SET EXERCISE A: Please present the entries from the line containing "above sheet number" through the line containing "Looking at the screenshot, I should (395, 563)." as a Markdown table with the columns Row and Line, numbering the rows and leaving out blank lines.

SELECTION:
§ §

# New website would love some imput



## Scott's (Aug 9, 2008)

I am working on a new website and would love to have some imput and try to make it better. Check it out and post your thoughts.

Thanks

http://scottslco.com/index.html


----------



## JohnnyRoyale (Jun 18, 2006)

Looks good so far-I like the zero turn with plow logo.

Few points-dont get upset...

Spelling and grammar is very amature, and should be looked at very closely. 

Too much emphasis on those race cars-maybe set a seperate tab for them

That liscenced and insured thing on your home page should go-very annoying. 

Overall a great start-keep us updated on your progress.


----------



## Scott's (Aug 9, 2008)

> Few points-dont get upset...


Not at all, thanks


----------



## Luther (Oct 31, 2007)

JohnnyRoyale;810216 said:


> Spelling and grammar is very amature, and should be looked at very closely.
> 
> Too much emphasis on those race cars-maybe set a seperate tab for them
> 
> That liscenced and insured thing on your home page should go-very annoying.


x2.

Very annoying is the licensed and insured scroll you have going on there.


----------



## dellwas (Oct 16, 2005)

No offense either....

Amature is spelt amateur.
Liscenced is spelt licensed.



JohnnyRoyale;810216 said:


> Looks good so far-I like the zero turn with plow logo.
> 
> Few points-dont get upset...
> 
> ...


----------



## GPS (Jun 27, 2008)

Overall, I like it. Here are my suggestions. I hope you aren't offended by any of them, but you did ask 

Even though you have a "contact us" link, I'd still put the business phone number on the front page.

§ §

SUPPLIED DATA:
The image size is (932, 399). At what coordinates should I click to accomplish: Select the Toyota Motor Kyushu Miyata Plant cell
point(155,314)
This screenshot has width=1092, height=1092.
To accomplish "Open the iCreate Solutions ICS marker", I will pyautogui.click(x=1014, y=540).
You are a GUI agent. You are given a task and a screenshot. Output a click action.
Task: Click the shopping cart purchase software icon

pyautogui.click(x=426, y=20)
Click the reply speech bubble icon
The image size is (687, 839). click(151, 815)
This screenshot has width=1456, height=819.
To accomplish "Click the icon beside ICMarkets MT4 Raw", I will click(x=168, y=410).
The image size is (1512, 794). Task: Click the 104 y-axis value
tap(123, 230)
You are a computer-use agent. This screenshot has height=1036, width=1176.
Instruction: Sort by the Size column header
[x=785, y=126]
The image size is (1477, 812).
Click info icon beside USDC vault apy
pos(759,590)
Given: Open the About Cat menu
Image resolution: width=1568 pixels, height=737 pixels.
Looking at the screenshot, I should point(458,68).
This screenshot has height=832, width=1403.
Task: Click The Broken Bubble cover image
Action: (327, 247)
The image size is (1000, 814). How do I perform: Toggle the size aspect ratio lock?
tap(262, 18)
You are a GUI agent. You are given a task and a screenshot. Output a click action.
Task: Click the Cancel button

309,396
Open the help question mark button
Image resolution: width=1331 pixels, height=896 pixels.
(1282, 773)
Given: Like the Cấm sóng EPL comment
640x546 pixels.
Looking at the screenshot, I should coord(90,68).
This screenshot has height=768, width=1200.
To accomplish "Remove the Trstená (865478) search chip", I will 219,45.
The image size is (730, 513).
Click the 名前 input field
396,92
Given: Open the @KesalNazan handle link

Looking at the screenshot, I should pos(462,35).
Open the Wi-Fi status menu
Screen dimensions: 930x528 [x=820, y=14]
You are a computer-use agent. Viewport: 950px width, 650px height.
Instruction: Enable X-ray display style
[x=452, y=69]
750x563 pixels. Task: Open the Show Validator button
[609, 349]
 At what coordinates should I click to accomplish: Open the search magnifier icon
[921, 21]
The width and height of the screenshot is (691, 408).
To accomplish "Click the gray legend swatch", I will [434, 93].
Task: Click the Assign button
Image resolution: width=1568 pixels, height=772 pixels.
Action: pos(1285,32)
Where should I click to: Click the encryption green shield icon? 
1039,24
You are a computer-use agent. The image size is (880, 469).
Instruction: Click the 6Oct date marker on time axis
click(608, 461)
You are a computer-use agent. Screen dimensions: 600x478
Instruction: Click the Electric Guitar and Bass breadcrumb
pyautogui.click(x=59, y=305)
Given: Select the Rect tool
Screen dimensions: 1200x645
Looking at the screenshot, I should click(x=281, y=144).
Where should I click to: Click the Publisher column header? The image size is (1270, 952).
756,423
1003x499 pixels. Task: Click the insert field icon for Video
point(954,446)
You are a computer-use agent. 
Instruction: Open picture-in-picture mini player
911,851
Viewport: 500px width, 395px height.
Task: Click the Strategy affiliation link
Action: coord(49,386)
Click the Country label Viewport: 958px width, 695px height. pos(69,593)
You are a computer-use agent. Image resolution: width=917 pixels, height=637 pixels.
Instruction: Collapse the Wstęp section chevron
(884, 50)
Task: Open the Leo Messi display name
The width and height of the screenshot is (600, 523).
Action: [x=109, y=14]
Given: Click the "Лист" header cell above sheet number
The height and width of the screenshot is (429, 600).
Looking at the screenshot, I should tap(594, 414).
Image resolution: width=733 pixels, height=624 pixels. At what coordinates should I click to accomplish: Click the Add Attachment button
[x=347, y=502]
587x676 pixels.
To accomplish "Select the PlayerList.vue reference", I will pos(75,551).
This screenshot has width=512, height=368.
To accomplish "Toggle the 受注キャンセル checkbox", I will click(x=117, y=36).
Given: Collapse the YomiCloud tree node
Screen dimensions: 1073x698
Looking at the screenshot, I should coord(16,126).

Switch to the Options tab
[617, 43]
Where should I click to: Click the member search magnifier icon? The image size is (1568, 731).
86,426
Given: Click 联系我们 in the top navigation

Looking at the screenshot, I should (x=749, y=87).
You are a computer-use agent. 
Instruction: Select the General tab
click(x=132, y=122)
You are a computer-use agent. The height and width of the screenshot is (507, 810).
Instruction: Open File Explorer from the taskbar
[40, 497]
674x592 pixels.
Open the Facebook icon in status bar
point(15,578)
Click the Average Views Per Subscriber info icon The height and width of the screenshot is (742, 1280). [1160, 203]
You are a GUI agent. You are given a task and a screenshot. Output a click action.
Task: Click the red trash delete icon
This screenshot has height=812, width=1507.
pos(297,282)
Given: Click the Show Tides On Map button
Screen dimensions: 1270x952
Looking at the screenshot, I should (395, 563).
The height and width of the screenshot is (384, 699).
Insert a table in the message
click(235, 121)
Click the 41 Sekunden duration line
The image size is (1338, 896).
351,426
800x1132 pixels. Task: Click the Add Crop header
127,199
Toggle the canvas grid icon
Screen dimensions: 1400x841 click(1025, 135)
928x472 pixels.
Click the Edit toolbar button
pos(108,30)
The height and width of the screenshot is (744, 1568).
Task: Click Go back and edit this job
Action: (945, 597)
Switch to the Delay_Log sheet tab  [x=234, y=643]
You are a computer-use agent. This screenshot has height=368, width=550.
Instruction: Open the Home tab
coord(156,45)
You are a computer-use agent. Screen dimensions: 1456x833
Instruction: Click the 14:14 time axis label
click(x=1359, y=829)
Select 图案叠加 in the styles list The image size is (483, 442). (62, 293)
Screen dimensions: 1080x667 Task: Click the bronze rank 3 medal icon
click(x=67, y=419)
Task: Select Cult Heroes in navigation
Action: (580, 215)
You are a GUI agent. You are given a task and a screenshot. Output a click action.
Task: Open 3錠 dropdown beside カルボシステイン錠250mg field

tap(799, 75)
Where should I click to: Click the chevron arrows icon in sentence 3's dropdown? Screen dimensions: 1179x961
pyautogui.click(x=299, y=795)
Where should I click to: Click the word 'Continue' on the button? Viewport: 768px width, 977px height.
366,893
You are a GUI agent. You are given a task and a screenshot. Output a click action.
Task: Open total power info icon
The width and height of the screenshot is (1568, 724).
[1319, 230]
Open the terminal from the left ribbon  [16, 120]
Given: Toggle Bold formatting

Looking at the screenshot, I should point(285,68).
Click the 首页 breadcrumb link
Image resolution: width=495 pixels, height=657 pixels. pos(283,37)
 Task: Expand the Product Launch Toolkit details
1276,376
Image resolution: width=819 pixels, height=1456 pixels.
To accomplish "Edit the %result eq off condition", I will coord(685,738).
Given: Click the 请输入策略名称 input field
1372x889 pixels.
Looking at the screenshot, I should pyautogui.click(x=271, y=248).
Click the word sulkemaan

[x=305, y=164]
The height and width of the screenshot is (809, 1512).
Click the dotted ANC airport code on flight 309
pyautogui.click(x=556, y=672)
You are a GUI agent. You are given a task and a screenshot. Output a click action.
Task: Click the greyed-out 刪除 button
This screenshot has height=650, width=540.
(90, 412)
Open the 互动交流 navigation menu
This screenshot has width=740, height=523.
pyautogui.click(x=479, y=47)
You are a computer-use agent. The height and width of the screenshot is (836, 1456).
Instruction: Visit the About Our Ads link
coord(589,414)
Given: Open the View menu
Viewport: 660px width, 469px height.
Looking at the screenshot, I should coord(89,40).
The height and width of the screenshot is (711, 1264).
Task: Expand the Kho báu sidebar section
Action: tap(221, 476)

§ §

SET EXERCISE B: Write out the website feedback thread from "Very annoying is" to "is spelt licensed." word for word.

COMPLETE ANSWER A:
| Row | Line |
|---|---|
| 1 | Given: Click the "Лист" header cell above sheet number |
| 2 | The height and width of the screenshot is (429, 600). |
| 3 | Looking at the screenshot, I should tap(594, 414). |
| 4 | Image resolution: width=733 pixels, height=624 pixels. At what coordinates should I click to accomplish: Click the Add Attachment button |
| 5 | [x=347, y=502] |
| 6 | 587x676 pixels. |
| 7 | To accomplish "Select the PlayerList.vue reference", I will pos(75,551). |
| 8 | This screenshot has width=512, height=368. |
| 9 | To accomplish "Toggle the 受注キャンセル checkbox", I will click(x=117, y=36). |
| 10 | Given: Collapse the YomiCloud tree node |
| 11 | Screen dimensions: 1073x698 |
| 12 | Looking at the screenshot, I should coord(16,126). |
| 13 | Switch to the Options tab |
| 14 | [617, 43] |
| 15 | Where should I click to: Click the member search magnifier icon? The image size is (1568, 731). |
| 16 | 86,426 |
| 17 | Given: Click 联系我们 in the top navigation |
| 18 | Looking at the screenshot, I should (x=749, y=87). |
| 19 | You are a computer-use agent.  |
| 20 | Instruction: Select the General tab |
| 21 | click(x=132, y=122) |
| 22 | You are a computer-use agent. The height and width of the screenshot is (507, 810). |
| 23 | Instruction: Open File Explorer from the taskbar |
| 24 | [40, 497] |
| 25 | 674x592 pixels. |
| 26 | Open the Facebook icon in status bar |
| 27 | point(15,578) |
| 28 | Click the Average Views Per Subscriber info icon The height and width of the screenshot is (742, 1280). [1160, 203] |
| 29 | You are a GUI agent. You are given a task and a screenshot. Output a click action. |
| 30 | Task: Click the red trash delete icon |
| 31 | This screenshot has height=812, width=1507. |
| 32 | pos(297,282) |
| 33 | Given: Click the Show Tides On Map button |
| 34 | Screen dimensions: 1270x952 |
| 35 | Looking at the screenshot, I should (395, 563). |

COMPLETE ANSWER B:
Very annoying is the licensed and insured scroll you have going on there.


----------



## dellwas (Oct 16, 2005)

No offense either....

Amature is spelt amateur.
Liscenced is spelt licensed.